> Then if the test fails, ask the LLM to fix the bug in the code.
If an LLM is intended to generate code, perhaps it's standing orders should include "Generate a comprehensive test suite, run it, fix the bugs, then iterate. Send me an email when you've finished."
I feel pretty convinced that that is the next iteration here, and would be quite disappointed if there aren't at least three companies working it right now. In fact maybe the correct solution is to generate 3 version of each function using 3 different LLMs and only return if at least 2 of them generate the same results, like back in the very early days of computers.
> and would be quite disappointed if there aren't at least three companies working it right now
Why does it need three companies working on it? Isn't this just a matter of prompt engineering?
I've never played with an LLM, so I really don't know. Perhaps it requires some ordinary linear code to produce a "comprehensive test suite".
Ultimately, the problem I can't see 3 or 300 companies solving, is the correct interpretation of technical instructions in English.

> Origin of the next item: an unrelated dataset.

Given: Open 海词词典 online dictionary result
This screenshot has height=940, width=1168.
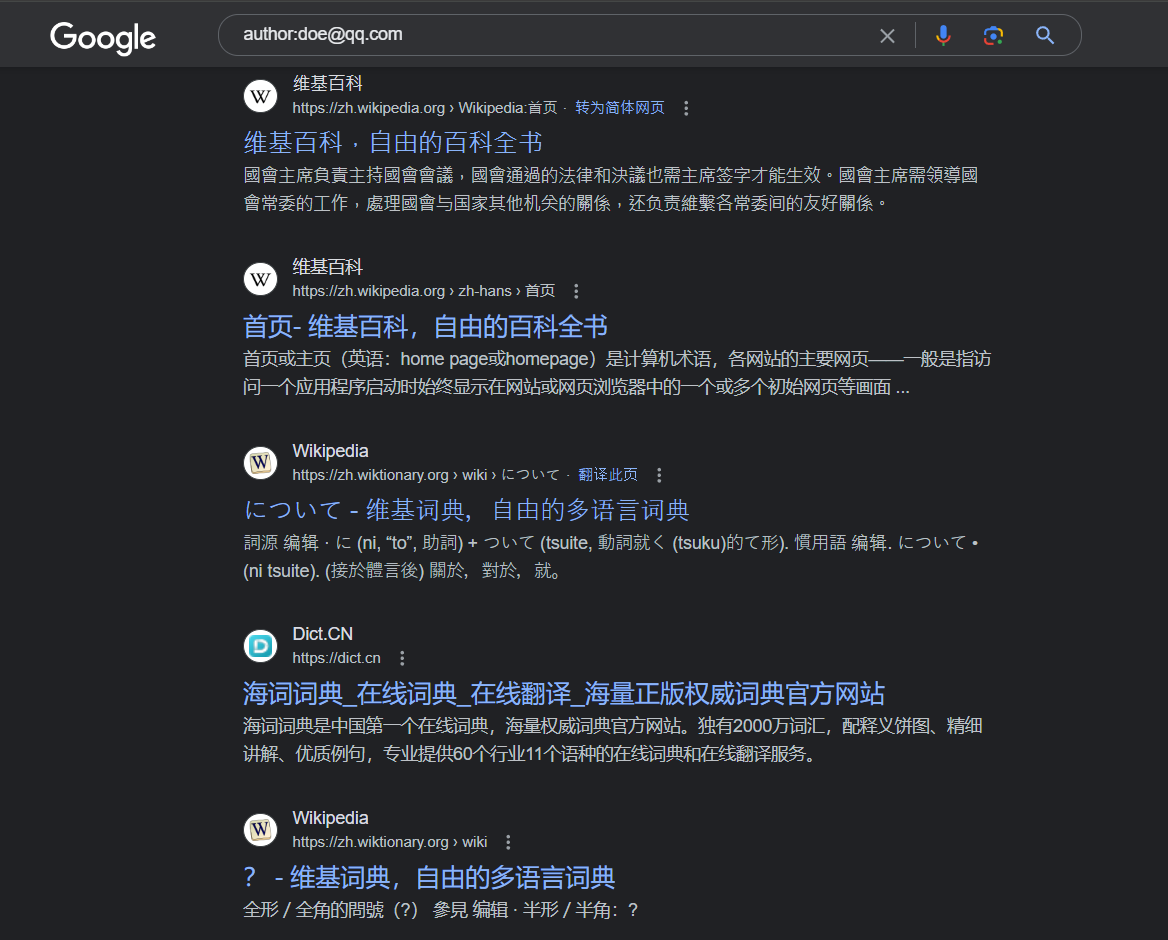Looking at the screenshot, I should point(563,693).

Native English speakers have trouble with that, and I doubt that a machine can out-perform a native speaker. Maybe I'm wrong, and it can; but it needs to also be able to convince me that my doubt is misplaced.
Writing technical specs is like writing laws; you're using vague words to describe something precise. We don't use machines to interpret laws, and I don't trust machines to interpret specs.
If an LLM is intended to generate code, perhaps it's standing orders should include "Generate a comprehensive test suite, run it, fix the bugs, then iterate. Send me an email when you've finished."